> POTONGAN DOKUMEN

★ ★ ★ ★ ★

Lucu dan konyol menjadi kesan yang bisa dirasakan dalam fenomena ini, dimana masyarakat terlihat senang dengan aktivitas telolet. Mereka seakan puas dan bahagia ketika supir bus yang mereka mintakan membunyikan klaksonnya dengan refleks mengiyakan permintaan masyarakat yang berkumpul di pinggiran jalan seraya membawa selebaran dari karton yang bertuliskan "Om Telolet Om". Padahal tidak ada esensi yang berguna bagi masyarakat tersebut ketika hal itu terjadi, hanya sebatas hiburan semata, lucu-lucuan.

Lantas timbul pertanyaan, kenapa masyarakat sedemikian bahagia dengan bunyi klakson tersebut? Apakah memang bunyi klakson tersebut memiliki selera humor yang tinggi sehingga masyarakat meluangkan waktunya untuk menyaksikan keriuhan tersebut? Dan masih banyak pertanyaan yang timbul akibat fenomena kekonyolan nan menggelikan ini.

★ ★ ★ ★ ★

> DATA YANG DISEDIAKAN
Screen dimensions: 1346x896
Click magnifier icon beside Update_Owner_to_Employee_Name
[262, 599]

★ ★ ★ ★ ★

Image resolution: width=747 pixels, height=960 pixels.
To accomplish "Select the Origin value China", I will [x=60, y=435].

★ ★ ★ ★ ★

> KETENTUAN TUGAS
**1.** Sebutkan semua kata dalam potongan dokumen yang menggambarkan perasaan masyarakat terhadap bunyi klakson telolet.
**2.** Nyatakan apakah tiap pernyataan berikut sesuai dengan potongan dokumen dengan menjawab ya atau tidak, lalu kutip kata-kata penentunya.
(a) Masyarakat membawa selebaran dari karton.
(b) Bunyi klakson itu memberi manfaat yang berguna bagi masyarakat.
(c) Masyarakat berkumpul di tengah jalan.
Data di atas tidak ada kaitannya dengan potongan dokumen.

> HASIL TIAP TUGAS
**1.** senang, puas, bahagia

**2.**
(a) Ya: "membawa selebaran dari karton"
(b) Tidak: "tidak ada esensi yang berguna bagi masyarakat tersebut"
(c) Tidak: "berkumpul di pinggiran jalan"